Did the fire marshal knew how many people were in this room? Chuck was in the backroom pumping up gigantic moose heads, arranging the phony bouquets of flowers, signing books he would be giving away to people who "asked" questions, and trivia based on his bestselling books and movies. I was the lucky one who sat front and center and asked the first question (and received the bouquet and 2 signed copies of his favorite books, the dark and funny Clown Girl (Monica Drake), and the funniest, dirtiest, smartest book seen in years, Obscene Interiors.

Question (Me, Anna Rowe):
Vladimir Nabokov said we don't read so much as REREAD books. What is the last book you've reread?
A: I just reread a memoir about a woman named Lucy Greely called Autobiography of a Face. Lucy has lost most her face to cancer as a small child. Entire jaw was gone. I didn't know that when I was writing Invisible Monsters, and I ended up meeting her in New York with Amy Hempel. That was shortly before she committed suicide and rereading that book with its upbeat ending and knowing that she would kill herself within a couple of years just gave that book an enormous meaning that it didn't have the first go-through. (He gave me the bouquet and the two books). Beautiful!

Q: In the novel The Fight Club, what disease do people suffer from if they attend support group called "above and beyond"?
A: Brain Parasites.

He then read a story called Cold Calling, passed out a passel of joke cigarettes, answered a question about the Judas Cow (yes, they calm the other cows down before they're lead to slaughter).

Q: Why was Rant done in oral history form?
A: 1. I find the form incredibly readable. It's like eating potato chips. You get the meat of each moment - it keeps you reading compulsively.
2. If you use a non-fiction form, you can tell a really incredible story. This form will invest that story with a credibility and a gravity it would not have whether it's Orson Welles doing War of the Worlds, Martians invading the world. But if you do it on a broadcast in non-fiction form...it's believable. Fargo...Bullshit. Convincing bullshit. In this form, you can tell a completely over-the-top story.
3. Form allows you to cut narrative like you would cut film, and you don't have to have constant transitions. You can cut from what needs to happen to what needs to happen...allows you to write in effective way, like a movie!

Q: (me, again): Chuck, you dedicated the book to your father. Is he still alive? You know, the story about keeping your head down and not looking up from the sidewalk?

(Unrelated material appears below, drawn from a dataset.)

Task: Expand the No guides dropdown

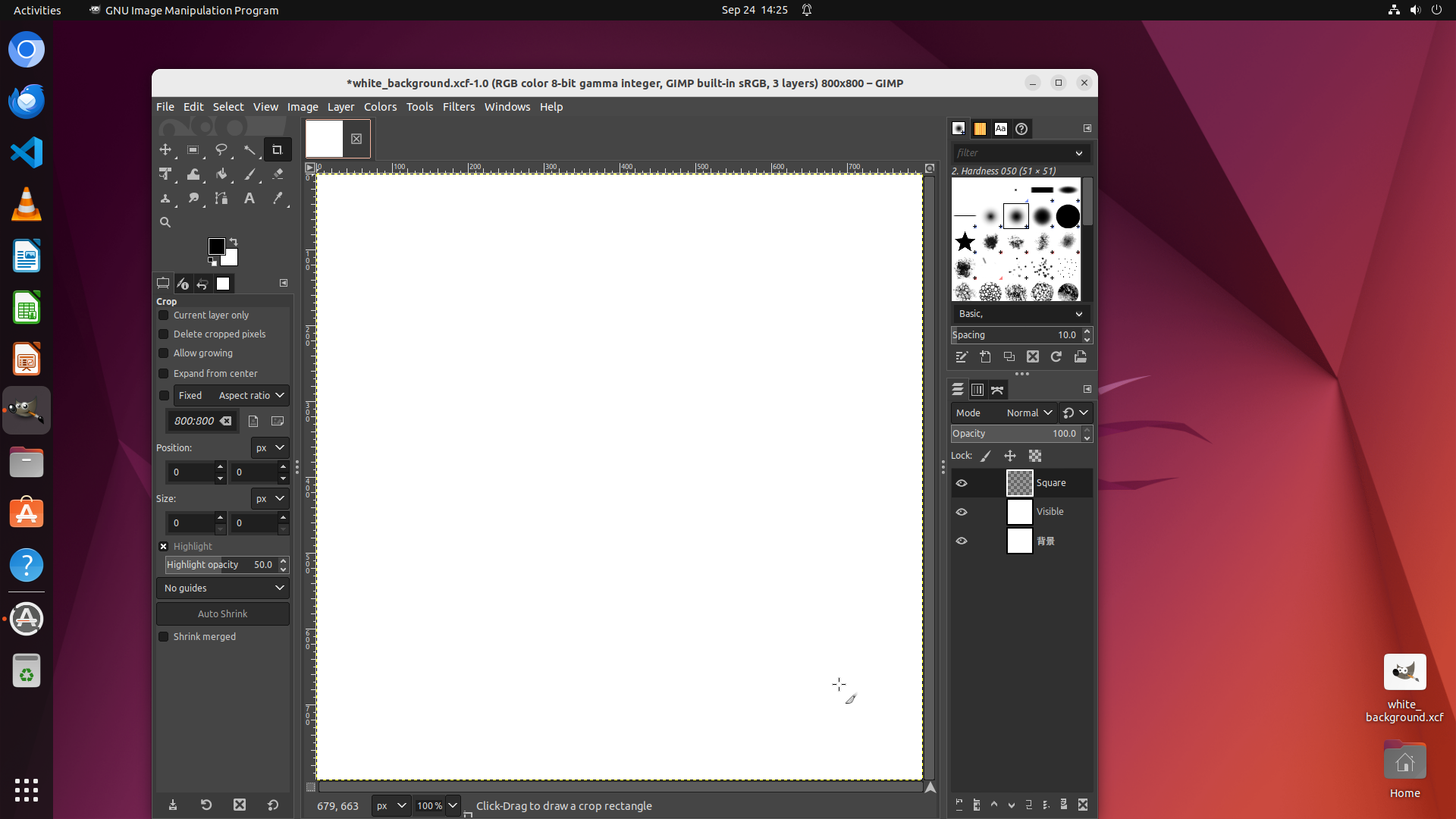Action: coord(223,588)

A: That's a question that shouldn't have been asked. I dedicated book to my Dad, who was from the Idaho Panhandle and he was really self-conscious about being a hillbilly, that he had raised a whole passel of hillbillies. And, once my Mother was going to Spokane to have all of her teeth taken out, because it had been after she'd given birth to the last of us, and her teeth were really lousy from calcium loss, and she was going to have dentures at the ripe old age of 32. And while she was getting her teeth pulled, my father took us for a walk in downtown Spokane, a big city. My siblings were like these dirty Waltons. Beverly Hillbillies. Golly, Dad! It's the first time I'd been in an elevator, and I was maybe 8 or 9 years old. And my father got really angry, and he said: Goddamn it! Don't you kids look up anywhere from the sidewalk. I don't want these people to know we're a bunch of redneck filthy hillbillies. If you want them to think you're a hillbilly, just keep looking up at those tall buildings. So we spent the whole day walking around Spokane... I just wish my father had gotten past that self-imposed hillbilly identity. (How poignant, I thought).

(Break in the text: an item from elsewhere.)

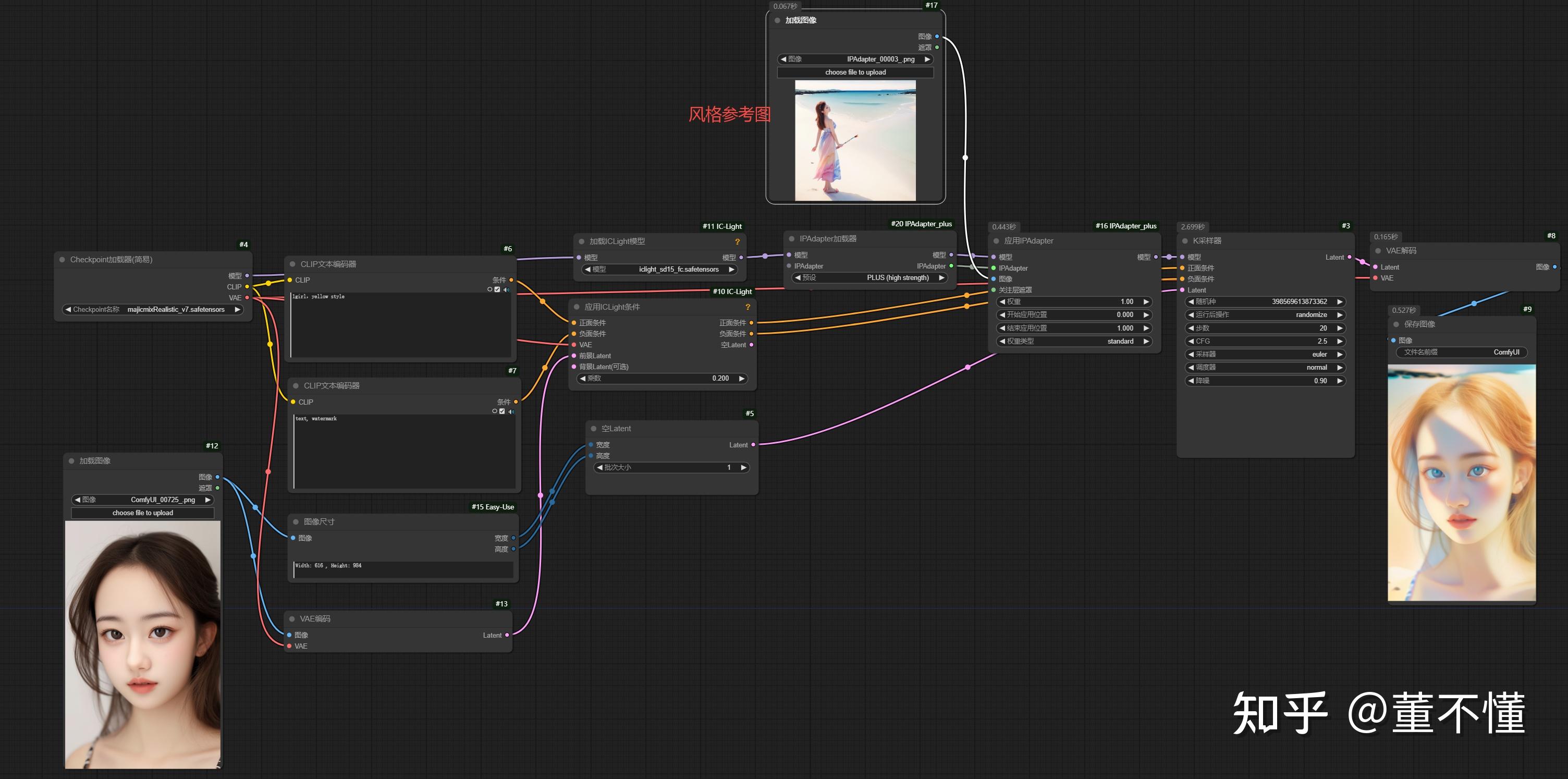Click speaker icon in '1girl, yellow style' prompt node
Image resolution: width=1568 pixels, height=779 pixels.
click(507, 289)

It was cold, windy when I inched my way back alone (my friend, the photographer, Les had left early) to the MUNI and carried thoughts, my bouquet, books in my large "French" bag...What a memorable night! Chuck had been in good form and was up to his old tricks, and grateful he had graciouisly signed my copy of HAUNTED: "HAPPY NIGHTMARES!"

Funny, always on the edge of reality and bloodied by the profound horror of narcissim. (Playboy).